Tuesday, June 16, 2009

WSJ on the State of the Intellectual Property Debate

WSJ's L. Gordon Crovitz has a fascinating column on intellectual property and patents, and the Supreme Courts recent decision to reconsider what can be patented. As Corvitz details the current state of views on IP, it is clear the IP community has not caught up with my view on IP, whereby patents and copyrights should be rewarded to "independent" discoverers and creators as opposed to just "first" discoverers or creators.

Crovitz wrires:

As Judge Richard Posner has written, patents for ideas create the risk of "enormous monopoly power (imagine if the first person to think up the auction had been able to patent it)."
In my view of copyright and patent protection where it is not the first person but any independent creator, with the burden of proof on previous creators that a new creator did not create independently, Judge Posner's concern about auctions would not be a problem, since it is very possible that more than one person could think up the concept of an auction, and very difficult, if not impossible, to prove that a person did not independently think up the concept of the auction.

On the other hand, it would be absurd, for example, to think that anyone independent of Ernest Hemingway wrote The Old Man and The Sea.
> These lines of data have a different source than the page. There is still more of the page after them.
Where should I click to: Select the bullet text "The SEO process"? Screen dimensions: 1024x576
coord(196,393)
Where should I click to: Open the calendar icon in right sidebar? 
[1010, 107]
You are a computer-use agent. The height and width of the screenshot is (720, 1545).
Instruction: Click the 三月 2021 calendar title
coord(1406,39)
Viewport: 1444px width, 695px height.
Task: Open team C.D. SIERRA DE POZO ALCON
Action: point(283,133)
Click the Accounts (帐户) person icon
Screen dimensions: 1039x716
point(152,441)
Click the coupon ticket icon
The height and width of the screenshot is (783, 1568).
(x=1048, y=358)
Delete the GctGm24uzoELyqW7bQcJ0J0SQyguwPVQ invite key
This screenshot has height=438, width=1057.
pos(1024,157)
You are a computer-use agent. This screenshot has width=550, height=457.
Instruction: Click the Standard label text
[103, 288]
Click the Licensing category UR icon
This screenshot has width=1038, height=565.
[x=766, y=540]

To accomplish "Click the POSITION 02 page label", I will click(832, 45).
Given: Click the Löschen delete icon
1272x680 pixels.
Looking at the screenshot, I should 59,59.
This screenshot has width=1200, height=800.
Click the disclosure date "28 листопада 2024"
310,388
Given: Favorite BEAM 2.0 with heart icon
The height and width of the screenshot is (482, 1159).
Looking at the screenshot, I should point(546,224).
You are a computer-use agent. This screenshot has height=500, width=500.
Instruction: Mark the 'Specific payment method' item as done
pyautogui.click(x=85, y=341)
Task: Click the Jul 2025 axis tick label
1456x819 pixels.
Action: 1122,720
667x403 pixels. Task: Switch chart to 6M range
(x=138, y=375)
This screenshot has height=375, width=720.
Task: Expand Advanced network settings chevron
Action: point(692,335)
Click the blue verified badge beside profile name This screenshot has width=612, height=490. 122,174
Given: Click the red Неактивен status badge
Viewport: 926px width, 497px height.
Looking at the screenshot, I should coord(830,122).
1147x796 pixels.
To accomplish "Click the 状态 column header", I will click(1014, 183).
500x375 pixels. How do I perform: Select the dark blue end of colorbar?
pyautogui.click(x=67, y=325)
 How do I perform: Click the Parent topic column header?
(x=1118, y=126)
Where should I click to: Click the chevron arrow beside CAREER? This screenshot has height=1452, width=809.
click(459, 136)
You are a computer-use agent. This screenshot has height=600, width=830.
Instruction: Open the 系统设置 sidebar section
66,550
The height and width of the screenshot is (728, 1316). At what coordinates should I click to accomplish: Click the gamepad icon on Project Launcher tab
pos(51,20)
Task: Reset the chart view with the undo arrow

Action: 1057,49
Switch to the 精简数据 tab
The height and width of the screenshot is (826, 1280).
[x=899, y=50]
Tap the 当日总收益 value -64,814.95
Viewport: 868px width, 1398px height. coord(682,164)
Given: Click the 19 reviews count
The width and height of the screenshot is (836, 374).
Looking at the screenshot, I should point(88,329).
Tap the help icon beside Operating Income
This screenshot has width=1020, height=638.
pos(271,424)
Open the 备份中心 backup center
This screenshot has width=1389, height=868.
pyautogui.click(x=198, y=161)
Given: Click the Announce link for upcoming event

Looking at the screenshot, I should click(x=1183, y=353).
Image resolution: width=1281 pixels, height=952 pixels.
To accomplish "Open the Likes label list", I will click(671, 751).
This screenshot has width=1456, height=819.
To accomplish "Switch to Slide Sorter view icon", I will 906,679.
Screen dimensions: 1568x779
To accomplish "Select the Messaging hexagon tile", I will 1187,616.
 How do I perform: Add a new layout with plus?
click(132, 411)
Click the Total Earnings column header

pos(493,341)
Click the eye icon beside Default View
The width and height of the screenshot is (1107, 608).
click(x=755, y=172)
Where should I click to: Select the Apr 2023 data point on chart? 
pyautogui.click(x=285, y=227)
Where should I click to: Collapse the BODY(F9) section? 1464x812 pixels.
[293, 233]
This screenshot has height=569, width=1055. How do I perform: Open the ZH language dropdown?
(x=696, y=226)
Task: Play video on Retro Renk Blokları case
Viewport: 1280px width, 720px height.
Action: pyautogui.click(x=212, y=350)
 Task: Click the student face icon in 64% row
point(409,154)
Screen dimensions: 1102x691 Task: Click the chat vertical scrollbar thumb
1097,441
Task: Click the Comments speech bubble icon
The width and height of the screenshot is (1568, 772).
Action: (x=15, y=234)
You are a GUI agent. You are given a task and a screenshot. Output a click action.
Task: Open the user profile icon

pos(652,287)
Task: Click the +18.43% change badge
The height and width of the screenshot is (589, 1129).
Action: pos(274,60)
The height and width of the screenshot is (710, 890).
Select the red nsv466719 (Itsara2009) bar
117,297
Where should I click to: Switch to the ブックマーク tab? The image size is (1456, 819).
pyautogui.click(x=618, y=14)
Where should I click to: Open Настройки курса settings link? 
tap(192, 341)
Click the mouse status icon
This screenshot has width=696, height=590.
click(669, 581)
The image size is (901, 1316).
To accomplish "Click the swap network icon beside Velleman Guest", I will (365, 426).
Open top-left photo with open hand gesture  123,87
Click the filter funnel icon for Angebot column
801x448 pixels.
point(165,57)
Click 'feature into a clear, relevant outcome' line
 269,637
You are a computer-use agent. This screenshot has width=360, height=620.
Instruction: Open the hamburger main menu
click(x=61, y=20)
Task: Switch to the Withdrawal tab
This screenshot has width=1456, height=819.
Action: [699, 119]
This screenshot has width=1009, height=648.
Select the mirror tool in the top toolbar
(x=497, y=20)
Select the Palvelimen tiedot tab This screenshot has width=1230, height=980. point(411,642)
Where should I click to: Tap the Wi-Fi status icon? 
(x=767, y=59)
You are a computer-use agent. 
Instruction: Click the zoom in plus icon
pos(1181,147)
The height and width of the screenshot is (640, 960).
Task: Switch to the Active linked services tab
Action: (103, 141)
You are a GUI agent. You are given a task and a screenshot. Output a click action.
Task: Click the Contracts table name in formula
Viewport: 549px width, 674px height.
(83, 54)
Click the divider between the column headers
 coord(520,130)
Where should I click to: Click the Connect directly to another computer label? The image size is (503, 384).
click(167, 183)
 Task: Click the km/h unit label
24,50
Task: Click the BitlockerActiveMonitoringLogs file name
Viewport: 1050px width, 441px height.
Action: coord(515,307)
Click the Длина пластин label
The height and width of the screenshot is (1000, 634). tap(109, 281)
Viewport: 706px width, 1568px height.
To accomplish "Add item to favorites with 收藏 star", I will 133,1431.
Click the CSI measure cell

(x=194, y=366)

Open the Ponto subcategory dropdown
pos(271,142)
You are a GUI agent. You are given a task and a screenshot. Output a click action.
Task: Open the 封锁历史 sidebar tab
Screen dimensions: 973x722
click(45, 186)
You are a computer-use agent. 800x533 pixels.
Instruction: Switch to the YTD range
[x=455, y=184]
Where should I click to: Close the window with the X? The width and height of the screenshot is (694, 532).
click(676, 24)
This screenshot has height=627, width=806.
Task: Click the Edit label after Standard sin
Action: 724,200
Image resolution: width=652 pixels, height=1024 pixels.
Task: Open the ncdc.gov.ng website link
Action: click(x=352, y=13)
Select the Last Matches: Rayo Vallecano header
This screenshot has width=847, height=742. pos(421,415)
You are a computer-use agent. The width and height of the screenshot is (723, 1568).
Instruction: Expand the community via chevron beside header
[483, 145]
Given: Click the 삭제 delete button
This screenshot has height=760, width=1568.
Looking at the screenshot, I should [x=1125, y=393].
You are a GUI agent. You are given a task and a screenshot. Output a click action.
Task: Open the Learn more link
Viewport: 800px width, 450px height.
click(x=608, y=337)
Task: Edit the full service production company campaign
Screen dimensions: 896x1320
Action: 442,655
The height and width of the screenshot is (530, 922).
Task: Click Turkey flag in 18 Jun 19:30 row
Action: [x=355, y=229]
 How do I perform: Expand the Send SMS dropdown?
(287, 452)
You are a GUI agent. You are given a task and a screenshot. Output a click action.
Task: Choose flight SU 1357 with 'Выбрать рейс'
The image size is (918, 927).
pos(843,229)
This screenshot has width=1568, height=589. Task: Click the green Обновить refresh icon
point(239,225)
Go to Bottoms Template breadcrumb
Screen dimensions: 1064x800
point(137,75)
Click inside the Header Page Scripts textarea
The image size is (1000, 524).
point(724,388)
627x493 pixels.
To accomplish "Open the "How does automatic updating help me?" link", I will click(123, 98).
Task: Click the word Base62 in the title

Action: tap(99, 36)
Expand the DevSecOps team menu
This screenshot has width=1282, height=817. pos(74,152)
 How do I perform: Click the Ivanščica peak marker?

Crovitz also reports the concerns of IBM attorney David Kappos:

The makers of almost every new product have to jump through hoops to make sure they haven't violated a patent, which is one reason that patent king IBM is willing to toss in its crown. "In the Industrial Age, innovation primarily was the result of work by individuals or small groups within an enterprise," explains IBM lawyer David Kappos. "The nature of innovation has changed. Today, we benefit from inventions made possible through highly collaborative and interconnected technologies. Many of the products that consumers demand are complex and include contributions from multiple innovators that incorporate hundreds if not thousands of patented inventions."
This too would be a readily solvable problem in a world of "independent creator" versus "first creator".